* [Exercise instructions]: Reproduce the lines below word for word, beginning with the very first line and stopping after the line that contains "This screenshot has width=1374, height=869.".

-- start of Given information --

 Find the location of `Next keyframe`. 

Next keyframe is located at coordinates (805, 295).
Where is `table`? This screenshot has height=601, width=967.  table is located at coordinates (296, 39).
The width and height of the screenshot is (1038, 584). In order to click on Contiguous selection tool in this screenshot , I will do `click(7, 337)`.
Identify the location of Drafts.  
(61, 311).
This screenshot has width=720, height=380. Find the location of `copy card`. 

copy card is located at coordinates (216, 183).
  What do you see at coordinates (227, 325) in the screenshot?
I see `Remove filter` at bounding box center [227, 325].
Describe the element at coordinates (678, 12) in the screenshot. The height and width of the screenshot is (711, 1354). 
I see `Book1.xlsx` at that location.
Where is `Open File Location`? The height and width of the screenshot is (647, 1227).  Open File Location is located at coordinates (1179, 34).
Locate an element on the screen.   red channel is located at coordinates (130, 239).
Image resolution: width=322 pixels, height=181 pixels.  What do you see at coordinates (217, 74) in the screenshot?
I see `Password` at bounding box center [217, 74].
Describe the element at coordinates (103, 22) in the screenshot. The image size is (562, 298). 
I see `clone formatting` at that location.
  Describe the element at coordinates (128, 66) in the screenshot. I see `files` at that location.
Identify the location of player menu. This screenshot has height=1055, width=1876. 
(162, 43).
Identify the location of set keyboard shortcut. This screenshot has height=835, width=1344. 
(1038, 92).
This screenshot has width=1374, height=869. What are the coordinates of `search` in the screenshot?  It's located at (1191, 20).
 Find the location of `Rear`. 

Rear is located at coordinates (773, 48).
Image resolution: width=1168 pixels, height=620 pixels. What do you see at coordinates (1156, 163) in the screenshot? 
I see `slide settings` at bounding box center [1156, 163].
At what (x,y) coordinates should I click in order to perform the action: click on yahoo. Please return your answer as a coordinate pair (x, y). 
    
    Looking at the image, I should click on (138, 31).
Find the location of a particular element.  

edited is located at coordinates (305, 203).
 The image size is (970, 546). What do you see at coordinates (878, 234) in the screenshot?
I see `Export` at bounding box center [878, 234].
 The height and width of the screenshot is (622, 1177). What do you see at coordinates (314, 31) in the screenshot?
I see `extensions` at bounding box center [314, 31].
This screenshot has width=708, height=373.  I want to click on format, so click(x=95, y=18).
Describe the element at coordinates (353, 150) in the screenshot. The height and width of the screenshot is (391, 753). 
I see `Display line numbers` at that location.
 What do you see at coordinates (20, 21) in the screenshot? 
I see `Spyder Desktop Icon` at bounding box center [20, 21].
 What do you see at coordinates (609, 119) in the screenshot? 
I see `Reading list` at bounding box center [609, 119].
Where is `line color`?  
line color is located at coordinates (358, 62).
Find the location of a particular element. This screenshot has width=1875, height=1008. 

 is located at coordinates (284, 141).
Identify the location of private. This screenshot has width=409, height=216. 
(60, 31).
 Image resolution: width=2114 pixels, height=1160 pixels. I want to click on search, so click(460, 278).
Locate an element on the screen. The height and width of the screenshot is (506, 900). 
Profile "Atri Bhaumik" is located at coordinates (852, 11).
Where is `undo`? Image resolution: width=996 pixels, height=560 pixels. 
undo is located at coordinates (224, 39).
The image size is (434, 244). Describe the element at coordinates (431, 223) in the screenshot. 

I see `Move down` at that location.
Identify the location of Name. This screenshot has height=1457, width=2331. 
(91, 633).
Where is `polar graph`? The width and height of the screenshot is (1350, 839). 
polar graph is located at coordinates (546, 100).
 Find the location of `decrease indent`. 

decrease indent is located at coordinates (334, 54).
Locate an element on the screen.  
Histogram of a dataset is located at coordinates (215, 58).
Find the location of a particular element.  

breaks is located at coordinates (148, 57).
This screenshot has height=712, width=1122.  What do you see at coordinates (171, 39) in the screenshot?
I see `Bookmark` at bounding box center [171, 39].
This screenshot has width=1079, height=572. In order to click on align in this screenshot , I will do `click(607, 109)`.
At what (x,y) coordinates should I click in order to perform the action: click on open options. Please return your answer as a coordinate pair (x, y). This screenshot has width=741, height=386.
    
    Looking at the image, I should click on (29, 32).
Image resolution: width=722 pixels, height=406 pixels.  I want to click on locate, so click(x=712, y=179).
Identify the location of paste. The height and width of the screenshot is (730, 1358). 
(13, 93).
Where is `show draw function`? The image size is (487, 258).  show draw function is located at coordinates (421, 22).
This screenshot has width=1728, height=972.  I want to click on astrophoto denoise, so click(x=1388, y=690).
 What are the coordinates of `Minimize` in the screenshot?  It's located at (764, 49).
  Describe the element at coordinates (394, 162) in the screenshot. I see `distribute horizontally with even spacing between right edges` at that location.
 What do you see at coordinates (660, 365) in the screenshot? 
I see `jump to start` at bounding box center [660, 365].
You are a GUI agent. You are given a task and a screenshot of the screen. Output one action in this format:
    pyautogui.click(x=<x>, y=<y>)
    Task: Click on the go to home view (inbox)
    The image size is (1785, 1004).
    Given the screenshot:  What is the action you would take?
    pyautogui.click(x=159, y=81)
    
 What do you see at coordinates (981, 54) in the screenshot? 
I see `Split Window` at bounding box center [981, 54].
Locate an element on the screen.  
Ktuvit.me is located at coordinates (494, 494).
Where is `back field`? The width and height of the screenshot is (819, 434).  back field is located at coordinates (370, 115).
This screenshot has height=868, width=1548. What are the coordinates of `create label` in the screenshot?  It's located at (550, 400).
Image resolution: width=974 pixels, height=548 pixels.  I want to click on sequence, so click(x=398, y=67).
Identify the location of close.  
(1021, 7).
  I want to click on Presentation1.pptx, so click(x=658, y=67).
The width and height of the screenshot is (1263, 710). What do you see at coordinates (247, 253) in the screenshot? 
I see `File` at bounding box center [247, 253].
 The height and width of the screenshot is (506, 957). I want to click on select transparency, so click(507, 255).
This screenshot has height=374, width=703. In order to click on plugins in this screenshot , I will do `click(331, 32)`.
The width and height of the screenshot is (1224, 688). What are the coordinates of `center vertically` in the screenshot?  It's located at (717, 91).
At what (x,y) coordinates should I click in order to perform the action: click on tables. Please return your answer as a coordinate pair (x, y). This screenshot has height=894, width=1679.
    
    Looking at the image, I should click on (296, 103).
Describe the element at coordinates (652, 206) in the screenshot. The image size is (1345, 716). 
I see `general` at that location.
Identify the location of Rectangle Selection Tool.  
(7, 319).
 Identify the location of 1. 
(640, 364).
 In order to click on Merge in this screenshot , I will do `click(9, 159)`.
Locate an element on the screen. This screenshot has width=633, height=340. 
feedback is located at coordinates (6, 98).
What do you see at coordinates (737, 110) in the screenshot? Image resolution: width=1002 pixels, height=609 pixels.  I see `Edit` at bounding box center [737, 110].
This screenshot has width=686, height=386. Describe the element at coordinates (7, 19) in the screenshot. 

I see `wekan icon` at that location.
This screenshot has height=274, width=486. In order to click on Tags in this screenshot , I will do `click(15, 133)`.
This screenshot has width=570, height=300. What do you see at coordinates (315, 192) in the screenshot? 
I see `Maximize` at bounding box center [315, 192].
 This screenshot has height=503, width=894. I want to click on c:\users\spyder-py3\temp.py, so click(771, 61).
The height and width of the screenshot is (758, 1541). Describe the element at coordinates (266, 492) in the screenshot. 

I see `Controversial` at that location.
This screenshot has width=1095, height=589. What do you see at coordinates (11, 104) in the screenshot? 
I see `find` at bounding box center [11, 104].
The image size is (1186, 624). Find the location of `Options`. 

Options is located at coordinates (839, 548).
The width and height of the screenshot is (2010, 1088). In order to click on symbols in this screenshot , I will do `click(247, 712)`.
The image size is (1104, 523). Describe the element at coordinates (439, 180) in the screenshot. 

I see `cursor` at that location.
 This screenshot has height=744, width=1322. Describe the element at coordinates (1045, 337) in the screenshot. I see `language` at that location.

-- end of Given information --

* [Worked answer]:
 Find the location of `Next keyframe`. 

Next keyframe is located at coordinates (805, 295).
Where is `table`? This screenshot has height=601, width=967.  table is located at coordinates (296, 39).
The width and height of the screenshot is (1038, 584). In order to click on Contiguous selection tool in this screenshot , I will do `click(7, 337)`.
Identify the location of Drafts.  
(61, 311).
This screenshot has width=720, height=380. Find the location of `copy card`. 

copy card is located at coordinates (216, 183).
  What do you see at coordinates (227, 325) in the screenshot?
I see `Remove filter` at bounding box center [227, 325].
Describe the element at coordinates (678, 12) in the screenshot. The height and width of the screenshot is (711, 1354). 
I see `Book1.xlsx` at that location.
Where is `Open File Location`? The height and width of the screenshot is (647, 1227).  Open File Location is located at coordinates (1179, 34).
Locate an element on the screen.   red channel is located at coordinates (130, 239).
Image resolution: width=322 pixels, height=181 pixels.  What do you see at coordinates (217, 74) in the screenshot?
I see `Password` at bounding box center [217, 74].
Describe the element at coordinates (103, 22) in the screenshot. The image size is (562, 298). 
I see `clone formatting` at that location.
  Describe the element at coordinates (128, 66) in the screenshot. I see `files` at that location.
Identify the location of player menu. This screenshot has height=1055, width=1876. 
(162, 43).
Identify the location of set keyboard shortcut. This screenshot has height=835, width=1344. 
(1038, 92).
This screenshot has width=1374, height=869. What are the coordinates of `search` in the screenshot?  It's located at (1191, 20).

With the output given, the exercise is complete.